Biba Cancer Research Foundation

Mission and Research

Biba Cancer Research Foundation (BibaCRF) is a memorial not-for-profit organization. We research with the aim of discovering early cancer detection biomarkers and strategies to improve patient survival outcomes for brain and other hard-to-treat cancers.

Our Vision

To enable timely treatment and improved survival in cancer patients through preventative and early cancer detection strategies

Our Goal

Research into investigating cancer biology for relevant biomarkers and other detection strategies to enable early detection of malignancy in cancer patients. As a not-for-profit research institute, BibaCRF will collaborate with other researchers and support such research with the intent of sharing and publishing its findings.

Research Aims

To investigate data from current and emerging preventative, screening and diagnostic technologies e.g., CEA tests, liquid biopsies, imaging, etc., combined with bioinformatics studies of such cancer genomic datasets to discover, research and promote strategies for early cancer detection including, but not limited to, discovering biomarkers for early cancer detection, particularly for hard-to-treat cancers. Besides, internally discovered biomarkers, those already used in industry screening and in previous literature will also be researched to contextualize such biomarkers in terms of cancer types, stages, pathways, and role in cancer biology such as metabolism, cell cycle, autophagy, target for therapy, etc. This research will entail multi-disciplinary data science, in silico, in vitro and in vivo studies in collaboration with academic researchers, clinicians, and industry partners.

Planned Outcomes

To broadly disseminate research and publish findings on early cancer detection strategies to promote promising diagnostic and screening methodologies and consequently, enable timely treatment, and improved survival in cancer patients.

Tumour Suppressor p53

p53 is a tumour suppressor that is mutated in over 50% of cancers. It ensures cellular integrity by recognizing abnormal or cancerous DNA, in which case it triggers cell death.
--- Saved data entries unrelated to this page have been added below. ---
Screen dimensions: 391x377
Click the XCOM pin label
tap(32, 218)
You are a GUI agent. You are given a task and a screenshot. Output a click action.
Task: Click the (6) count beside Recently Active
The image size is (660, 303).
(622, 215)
It is part of our system’s innate immunity and is regarded as the ‘Guardian of the Genome’. It is when p53 is dysfunctional that tumours can grow.

Our research is focused on discovering an effective p53-based therapeutic that boosts and where mutated, restores p53 function to specifically target and kill cancer cells.

As p53 is a common cancer target, upon gaining regulatory approvals for brain cancer treatment, we aim to test the approved therapeutic further for other cancers as well.